* Aim of the task: Which lines below contain the word "with"? Copy each of those lines in full, and treat uppercase and lowercase as different.

* Data extract:
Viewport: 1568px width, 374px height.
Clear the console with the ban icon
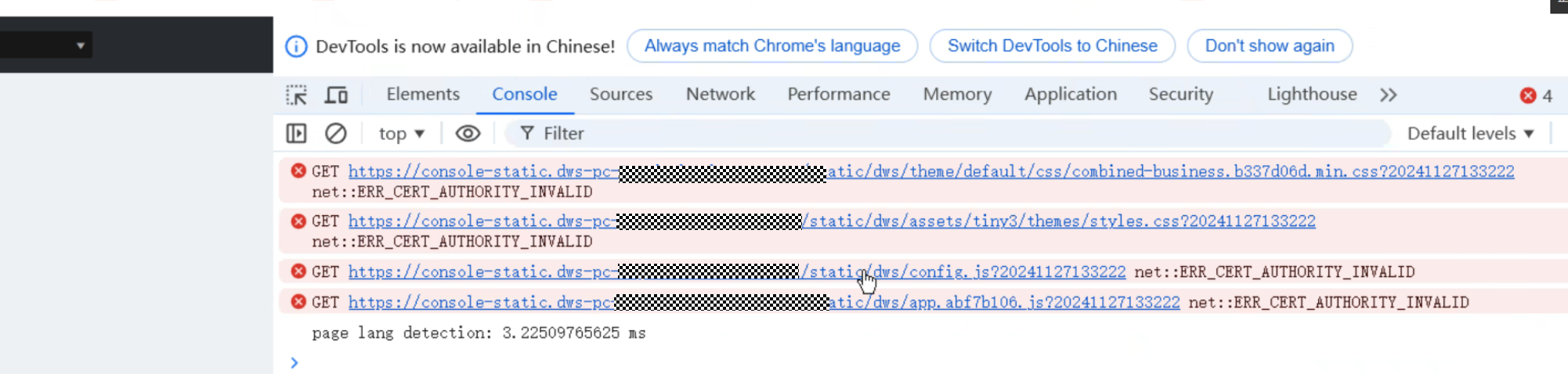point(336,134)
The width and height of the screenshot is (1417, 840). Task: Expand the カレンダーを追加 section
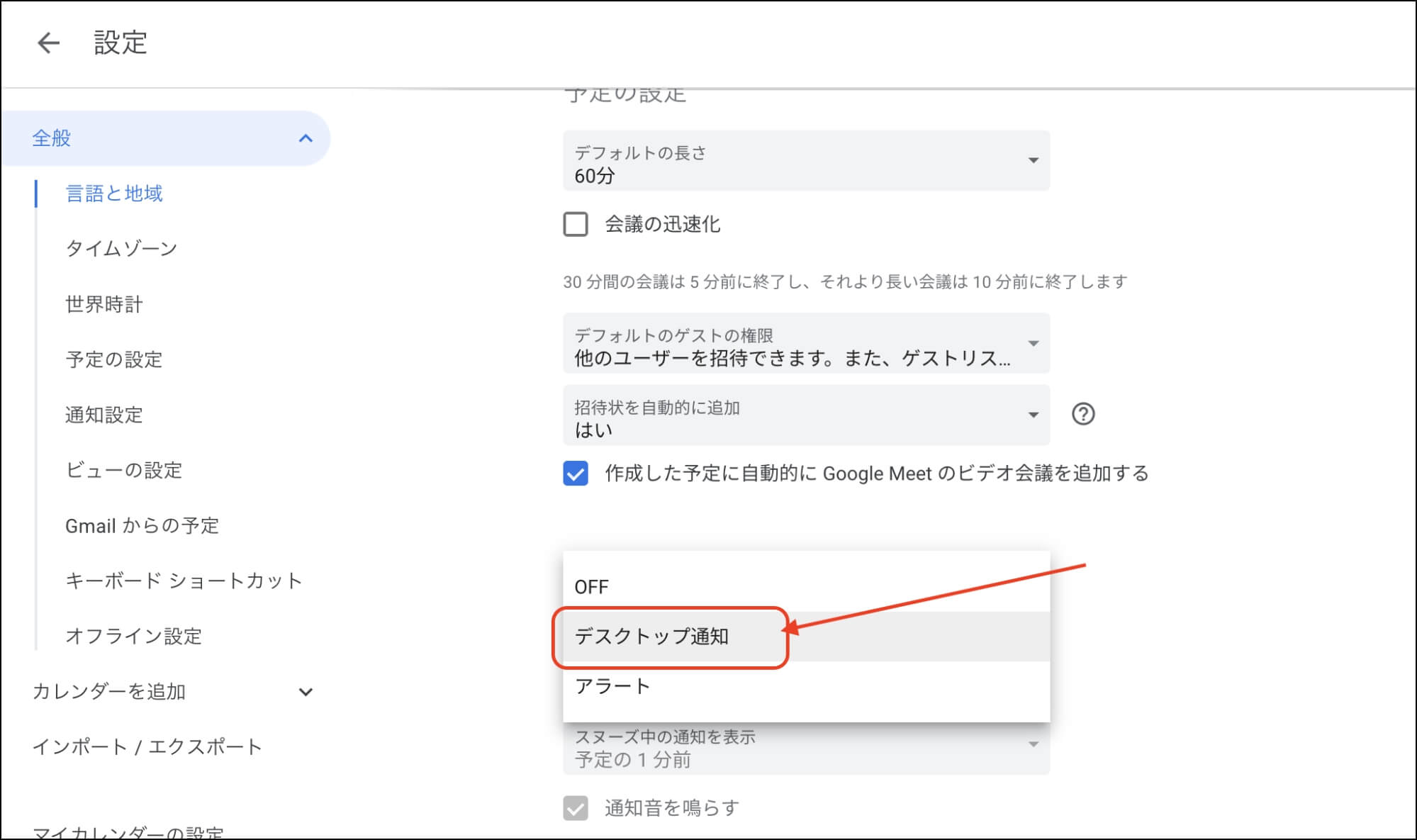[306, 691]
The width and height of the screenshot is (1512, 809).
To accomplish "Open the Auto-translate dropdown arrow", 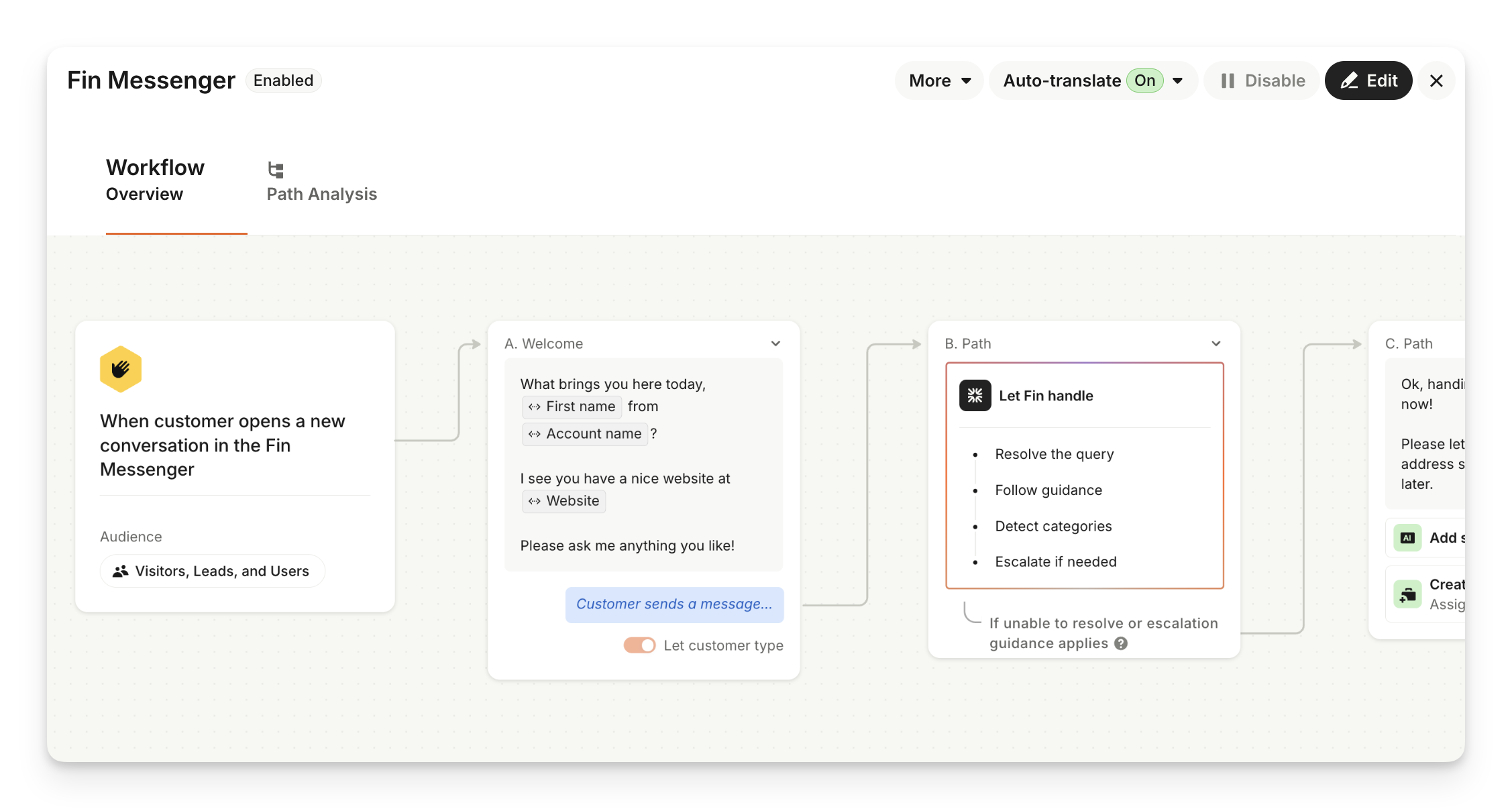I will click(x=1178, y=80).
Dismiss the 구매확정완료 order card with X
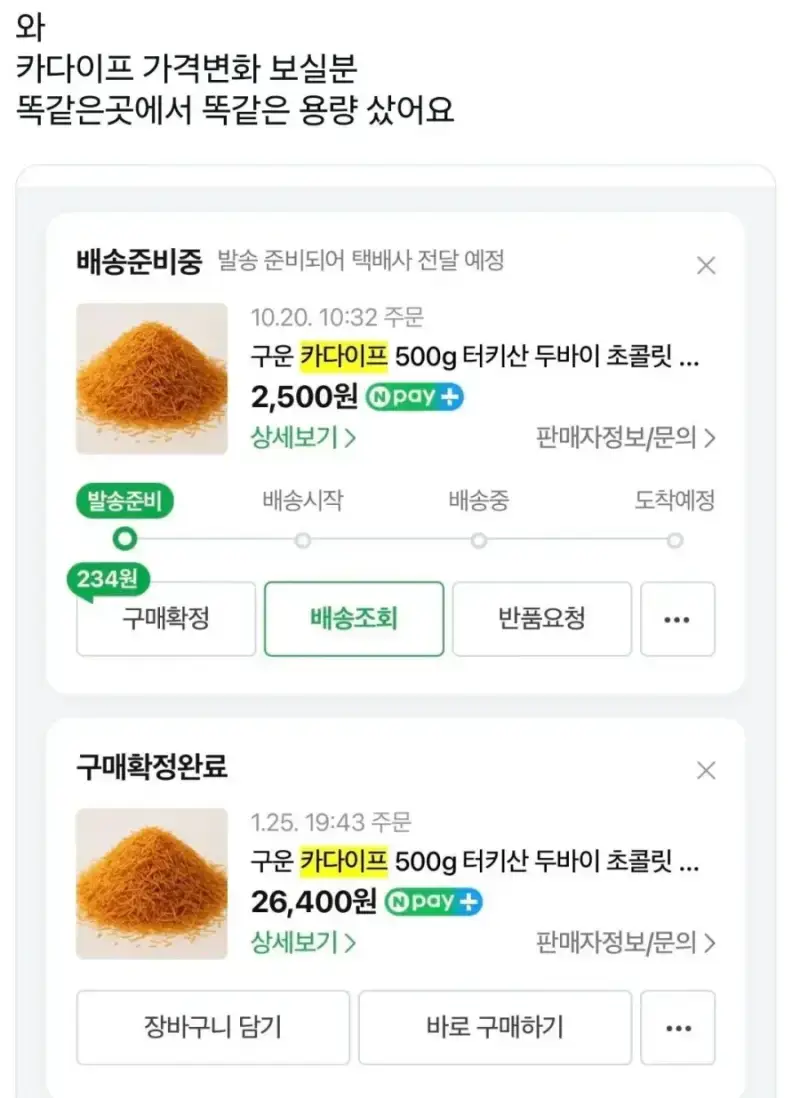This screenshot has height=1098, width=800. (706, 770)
--
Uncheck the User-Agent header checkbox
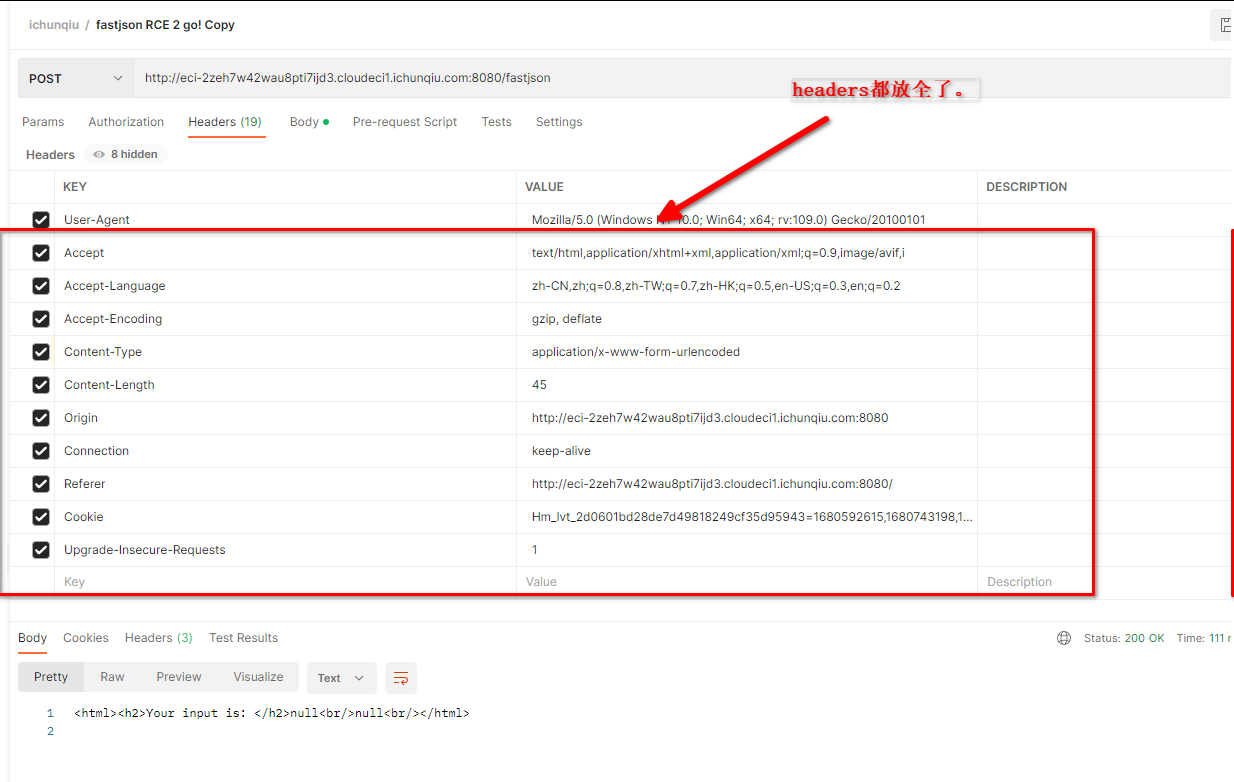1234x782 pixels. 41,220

* Expected answer:
Clear the console with the ban icon
Dismiss the 구매확정완료 order card with X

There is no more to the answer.